> **Given exercise**
Copy out every line of the material below that contains the string "dimensions".

═════ Records for processing ═════

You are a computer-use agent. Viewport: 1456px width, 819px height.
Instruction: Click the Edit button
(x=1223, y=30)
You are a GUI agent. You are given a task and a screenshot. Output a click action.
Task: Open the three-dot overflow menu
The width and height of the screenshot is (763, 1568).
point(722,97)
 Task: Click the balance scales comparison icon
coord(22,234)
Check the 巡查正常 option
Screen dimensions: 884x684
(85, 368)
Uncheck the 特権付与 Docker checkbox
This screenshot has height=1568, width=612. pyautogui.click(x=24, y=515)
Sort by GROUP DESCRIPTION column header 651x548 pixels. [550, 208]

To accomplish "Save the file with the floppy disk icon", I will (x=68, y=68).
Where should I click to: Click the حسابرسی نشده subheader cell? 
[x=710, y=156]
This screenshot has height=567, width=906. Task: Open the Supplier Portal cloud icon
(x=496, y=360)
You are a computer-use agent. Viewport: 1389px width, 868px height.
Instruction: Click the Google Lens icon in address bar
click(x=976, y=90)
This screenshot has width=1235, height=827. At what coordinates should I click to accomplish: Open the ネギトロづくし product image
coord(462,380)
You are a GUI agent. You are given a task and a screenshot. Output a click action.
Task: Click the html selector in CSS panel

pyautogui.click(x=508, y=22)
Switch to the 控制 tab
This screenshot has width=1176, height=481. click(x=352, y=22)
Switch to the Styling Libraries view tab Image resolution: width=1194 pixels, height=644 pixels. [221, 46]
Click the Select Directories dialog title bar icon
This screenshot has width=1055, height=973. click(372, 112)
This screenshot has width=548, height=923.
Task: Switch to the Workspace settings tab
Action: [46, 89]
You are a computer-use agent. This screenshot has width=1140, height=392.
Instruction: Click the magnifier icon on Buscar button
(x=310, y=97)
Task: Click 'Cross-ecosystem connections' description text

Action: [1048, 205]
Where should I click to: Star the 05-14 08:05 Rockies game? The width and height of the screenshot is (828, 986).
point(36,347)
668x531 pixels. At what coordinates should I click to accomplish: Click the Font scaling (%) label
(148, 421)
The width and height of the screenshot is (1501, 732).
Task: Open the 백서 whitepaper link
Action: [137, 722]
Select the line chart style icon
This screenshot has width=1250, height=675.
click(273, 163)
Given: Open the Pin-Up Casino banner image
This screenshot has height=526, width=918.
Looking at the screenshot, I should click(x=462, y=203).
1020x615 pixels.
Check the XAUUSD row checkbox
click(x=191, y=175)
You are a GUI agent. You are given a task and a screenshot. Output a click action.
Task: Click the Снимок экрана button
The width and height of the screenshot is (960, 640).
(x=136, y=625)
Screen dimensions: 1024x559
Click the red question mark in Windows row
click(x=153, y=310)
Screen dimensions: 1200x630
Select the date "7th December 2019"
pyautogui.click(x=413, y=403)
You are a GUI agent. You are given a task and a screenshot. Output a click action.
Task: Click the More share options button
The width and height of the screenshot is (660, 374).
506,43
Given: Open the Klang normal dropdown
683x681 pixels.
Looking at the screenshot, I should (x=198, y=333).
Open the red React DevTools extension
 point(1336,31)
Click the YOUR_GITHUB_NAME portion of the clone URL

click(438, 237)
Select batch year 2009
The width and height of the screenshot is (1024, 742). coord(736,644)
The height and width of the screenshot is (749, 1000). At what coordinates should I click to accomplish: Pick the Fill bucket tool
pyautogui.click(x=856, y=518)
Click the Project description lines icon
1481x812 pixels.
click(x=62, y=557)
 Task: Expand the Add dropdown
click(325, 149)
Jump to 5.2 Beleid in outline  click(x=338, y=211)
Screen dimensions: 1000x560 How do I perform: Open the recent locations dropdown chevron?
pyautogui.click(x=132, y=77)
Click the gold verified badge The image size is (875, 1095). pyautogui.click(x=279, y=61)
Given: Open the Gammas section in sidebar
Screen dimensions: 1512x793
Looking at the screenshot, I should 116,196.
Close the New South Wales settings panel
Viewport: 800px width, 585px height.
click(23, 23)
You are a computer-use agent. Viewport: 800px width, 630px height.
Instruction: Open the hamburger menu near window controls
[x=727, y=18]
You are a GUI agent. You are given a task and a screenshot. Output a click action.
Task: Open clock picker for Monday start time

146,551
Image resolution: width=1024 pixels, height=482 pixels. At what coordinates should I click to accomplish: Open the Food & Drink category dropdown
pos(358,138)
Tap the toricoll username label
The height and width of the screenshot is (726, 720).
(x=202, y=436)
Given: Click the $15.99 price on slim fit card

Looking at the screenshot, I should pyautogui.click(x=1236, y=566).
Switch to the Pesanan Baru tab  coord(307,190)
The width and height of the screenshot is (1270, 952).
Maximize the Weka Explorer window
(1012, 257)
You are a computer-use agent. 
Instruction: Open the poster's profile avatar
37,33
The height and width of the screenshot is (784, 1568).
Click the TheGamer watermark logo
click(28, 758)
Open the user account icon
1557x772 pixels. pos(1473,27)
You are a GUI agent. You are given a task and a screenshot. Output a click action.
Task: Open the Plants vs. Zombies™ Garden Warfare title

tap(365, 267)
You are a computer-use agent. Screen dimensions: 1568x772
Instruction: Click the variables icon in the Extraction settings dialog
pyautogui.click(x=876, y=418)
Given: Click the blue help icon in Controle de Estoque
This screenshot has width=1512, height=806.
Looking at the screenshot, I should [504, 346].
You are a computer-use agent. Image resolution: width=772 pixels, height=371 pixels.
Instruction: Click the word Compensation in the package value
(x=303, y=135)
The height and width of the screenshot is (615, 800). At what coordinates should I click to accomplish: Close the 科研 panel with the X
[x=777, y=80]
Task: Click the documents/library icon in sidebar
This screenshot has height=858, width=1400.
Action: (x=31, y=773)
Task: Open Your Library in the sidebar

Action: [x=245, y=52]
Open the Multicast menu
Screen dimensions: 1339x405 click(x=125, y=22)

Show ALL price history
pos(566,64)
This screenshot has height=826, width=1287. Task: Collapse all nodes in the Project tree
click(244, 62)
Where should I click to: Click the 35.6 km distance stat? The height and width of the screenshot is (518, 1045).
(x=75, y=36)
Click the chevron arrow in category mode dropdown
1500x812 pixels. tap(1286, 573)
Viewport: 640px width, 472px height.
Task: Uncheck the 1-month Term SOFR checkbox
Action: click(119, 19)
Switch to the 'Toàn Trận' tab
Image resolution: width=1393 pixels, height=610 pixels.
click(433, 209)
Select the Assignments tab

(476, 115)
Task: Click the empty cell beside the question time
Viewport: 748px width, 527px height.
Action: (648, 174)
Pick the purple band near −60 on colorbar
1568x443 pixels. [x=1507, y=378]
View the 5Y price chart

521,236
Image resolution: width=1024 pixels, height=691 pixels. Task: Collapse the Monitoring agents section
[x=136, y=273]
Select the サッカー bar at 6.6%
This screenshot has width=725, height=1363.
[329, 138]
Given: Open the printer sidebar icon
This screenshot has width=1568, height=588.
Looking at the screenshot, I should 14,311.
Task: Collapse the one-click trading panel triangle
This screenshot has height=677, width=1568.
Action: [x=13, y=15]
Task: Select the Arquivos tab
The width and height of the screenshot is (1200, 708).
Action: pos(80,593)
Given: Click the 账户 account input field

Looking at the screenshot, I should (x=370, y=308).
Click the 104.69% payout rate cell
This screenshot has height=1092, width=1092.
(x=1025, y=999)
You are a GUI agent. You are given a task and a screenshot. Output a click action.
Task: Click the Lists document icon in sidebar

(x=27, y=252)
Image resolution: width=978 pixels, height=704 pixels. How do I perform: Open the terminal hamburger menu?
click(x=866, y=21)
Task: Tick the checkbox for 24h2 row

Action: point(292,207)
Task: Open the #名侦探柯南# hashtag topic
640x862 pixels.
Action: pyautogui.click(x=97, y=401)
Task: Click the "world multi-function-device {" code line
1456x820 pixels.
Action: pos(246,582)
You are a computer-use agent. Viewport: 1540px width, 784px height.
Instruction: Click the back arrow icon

═════

> **Result of the task**
Screen dimensions: 884x684
Screen dimensions: 1024x559
Screen dimensions: 1200x630
Screen dimensions: 1000x560 How do I perform: Open the recent locations dropdown chevron?
Screen dimensions: 1512x793
You are a computer-use agent. Screen dimensions: 1568x772
Screen dimensions: 1339x405 click(x=125, y=22)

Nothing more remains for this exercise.